My brother in the casket, waxy, pale despite the make-up, his short Marine buzz cut spiky with gel. I ran my fingers over it, the black stitches holding his scalp together blending into his hair. You could see where the coroner had used the saw to remove part of the skull, to see what damage his brain had sustained. The coroner’s report read “massive head trauma.” I was surprised he looked this good.

I was angry with the people in their fine clothes, the anticipation of a romantic evening after this duty. Numb and tired from crying, from helping my mother choose a casket. Angry with the funeral home director for trying to sell her a casket she couldn’t afford. The fabric was nicer, made of steel, blah, blah, blah. And I looked at him and asked, what’s the point; it’s getting buried six feet under. You pay more money for a casket that will keep the body from decaying for a longer period of time? And you make more money as a result. That’s disgusting.

My mother pleaded with me to be nice. No, I have no more nice left in me. Bury me in the dirt and let the critters of the earth do their job on me or burn me to ashes and scatter me to the wind; don’t waste your money on this artificial finery. I just wanted to sink into sleep, a long, long nap and when I woke from this dream I could go on with my life as it was before. Not this constant, nagging ache, this realization every morning before I could even open my eyes that something was desperately wrong and out of sync, what was it? Oh yes, now I remember.

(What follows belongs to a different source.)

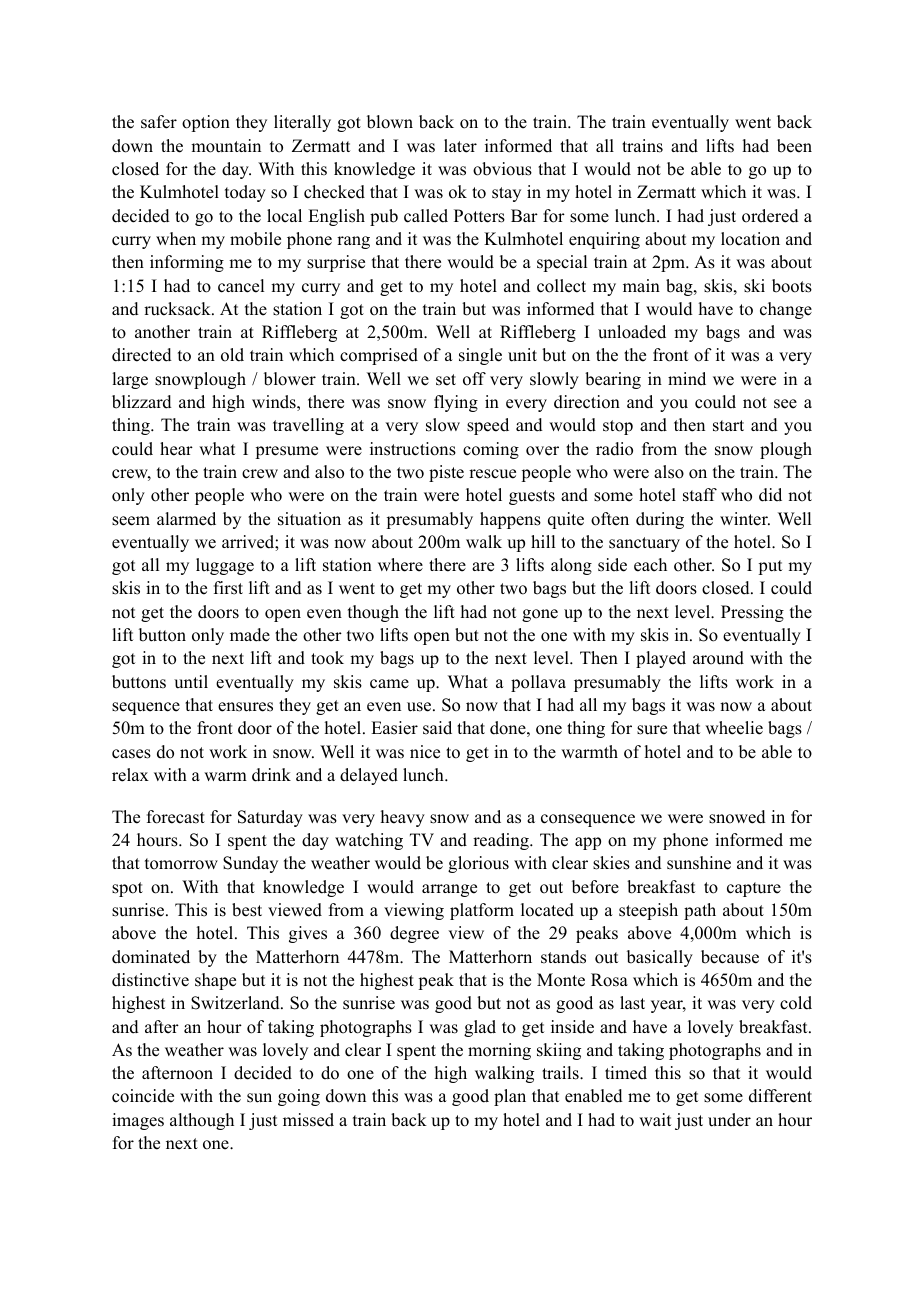  What do you see at coordinates (181, 864) in the page?
I see `tomorrow` at bounding box center [181, 864].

I don’t want to remember, I want to go back to sleep. But that awareness pulled me into the days and weeks ahead. And still, it remains.

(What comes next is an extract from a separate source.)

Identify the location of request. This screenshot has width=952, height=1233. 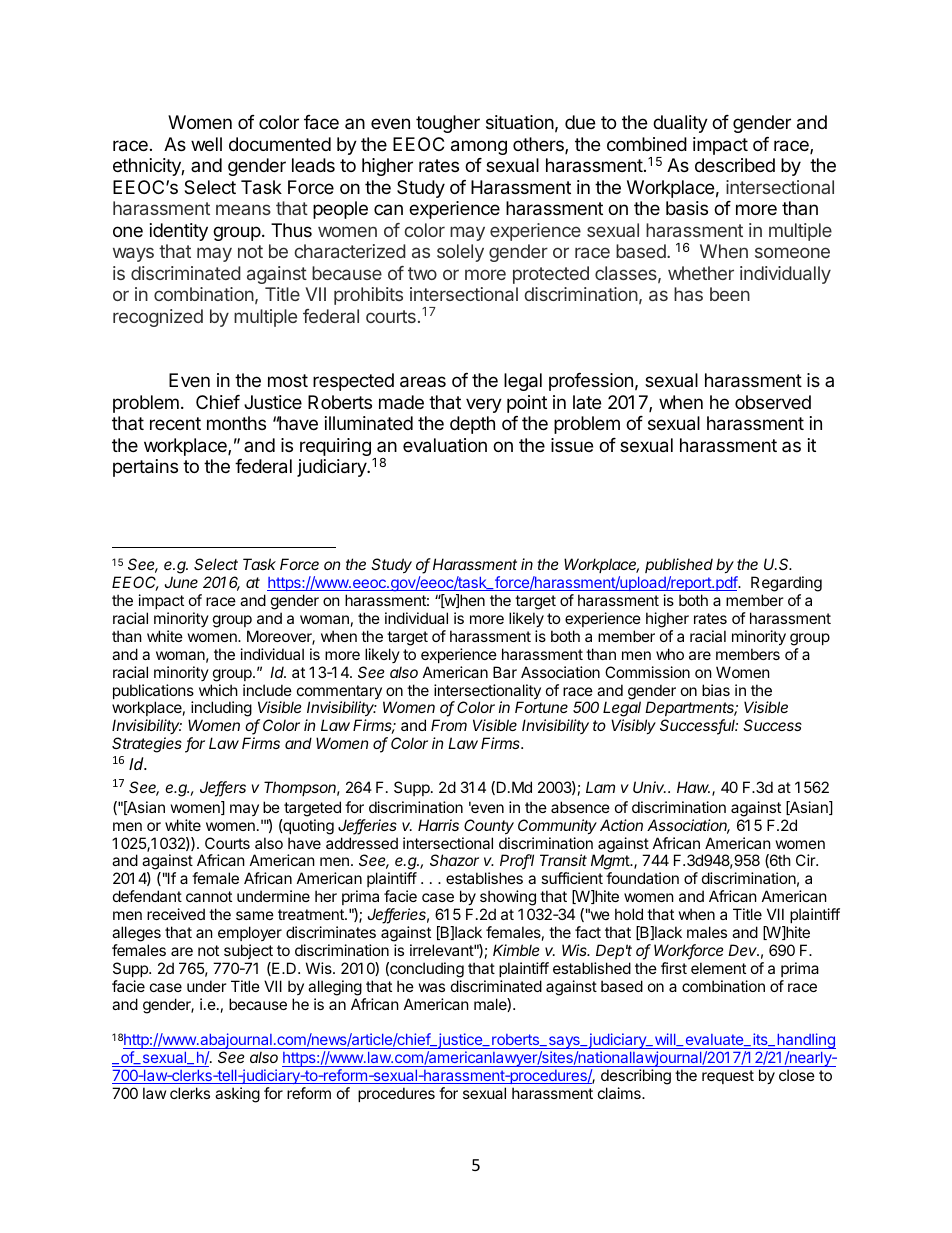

** Editor’s note: My mom finally read this and told me it wasn’t raining that night. The whole week from the accident to burial was beautiful, clear and crisp. I remember the clear weather on Feb. 15 at the gravesite, but for some strange reason, I remembered it as raining the night of the 14th. So, a good reminder in memoir work…sometimes it may be wise to check with others who shared an experience. They have different memories of the emotions, events, whatever, but these little details aren’t subjective. Mom says I need to send stuff to her for fact checking now!